REQUIREMENTS — Reproduce the job hunter follow-up interview below in full, word for word.

TEXT PROVIDED —
========================================

Tag Archives: library jobs

Job Hunter Follow Up: Ta-Shiré Tribbett (year three)

Ta-Shiré Tribbett took the Job Hunter’s survey on January 31, 2013. Her responses appeared as A Positive Work Environment. We followed up with her on December 16, 2013 and again last year on January 6, 2015

Where are you now? What’s your work situation like, and what path did you take this last year?

I’m still at the international law firm. Instead of a traditional librarian role, I am a Knowledge Systems Analyst, which means I concentrate on customization of content, patron training, research, analysis and presentations for product reviews and trials, instructional development and training in support of workflow and efficiency measures, and systems re-design and analysis.

Looking at last year’s check-in, have any of your attitudes changed?

No. I still believe that enthusiasm and confidence are really good traits to have.

What’s your best advice for job hunters?

========================================

INFORMATION SUPPLIED —

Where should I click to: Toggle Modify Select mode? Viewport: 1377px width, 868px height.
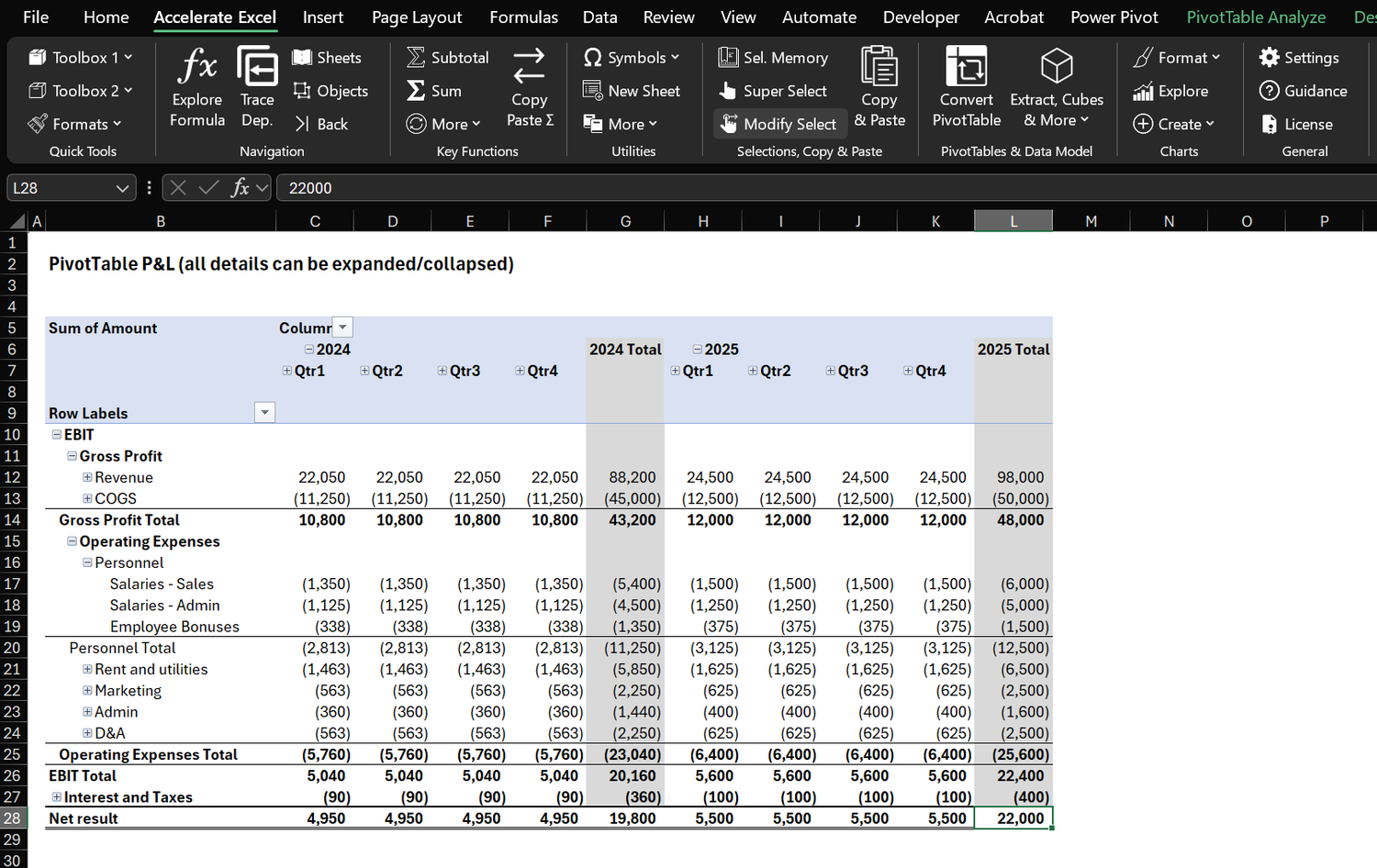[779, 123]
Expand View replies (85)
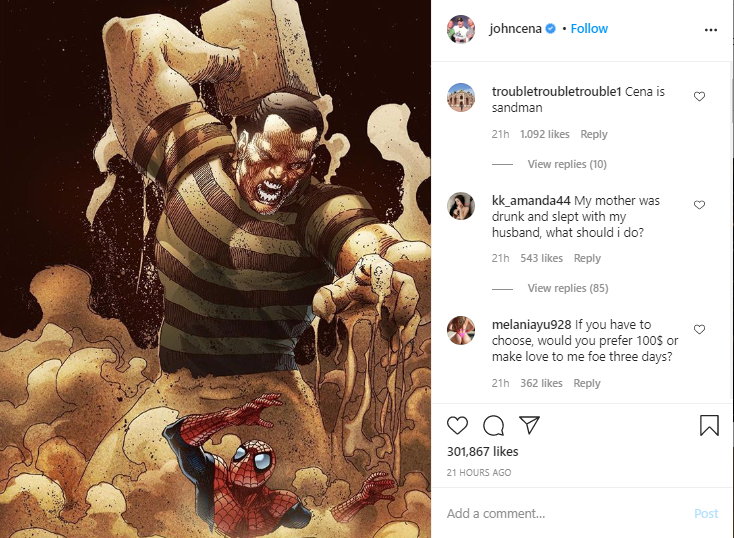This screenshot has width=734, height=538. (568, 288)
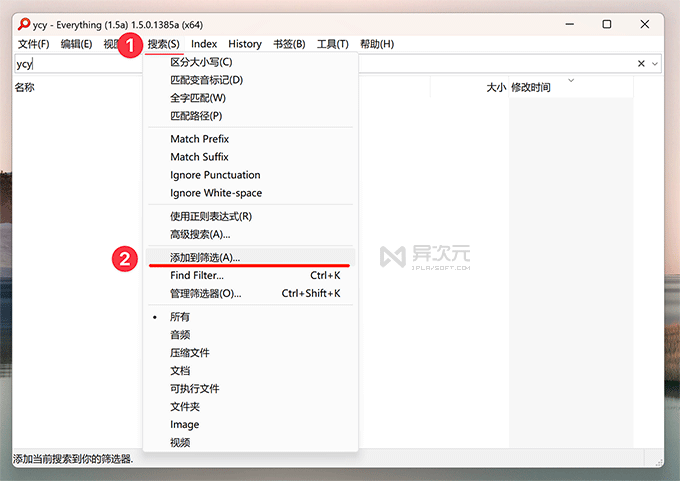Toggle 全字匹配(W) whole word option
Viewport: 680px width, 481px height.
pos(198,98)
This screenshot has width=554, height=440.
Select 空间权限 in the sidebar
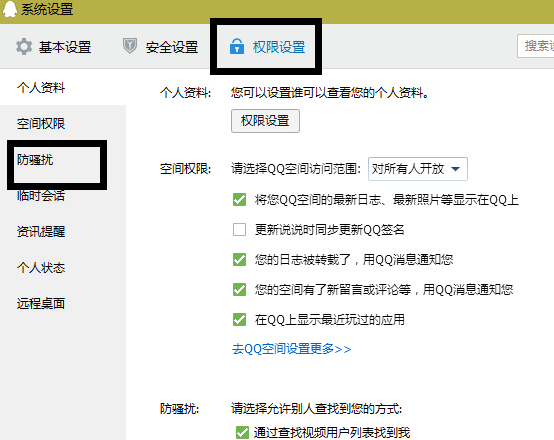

========================================

ANSWER TO THIS EXERCISE —
Tag Archives: library jobs

Job Hunter Follow Up: Ta-Shiré Tribbett (year three)

Ta-Shiré Tribbett took the Job Hunter’s survey on January 31, 2013. Her responses appeared as A Positive Work Environment. We followed up with her on December 16, 2013 and again last year on January 6, 2015

Where are you now? What’s your work situation like, and what path did you take this last year?

I’m still at the international law firm. Instead of a traditional librarian role, I am a Knowledge Systems Analyst, which means I concentrate on customization of content, patron training, research, analysis and presentations for product reviews and trials, instructional development and training in support of workflow and efficiency measures, and systems re-design and analysis.

Looking at last year’s check-in, have any of your attitudes changed?

No. I still believe that enthusiasm and confidence are really good traits to have.

What’s your best advice for job hunters?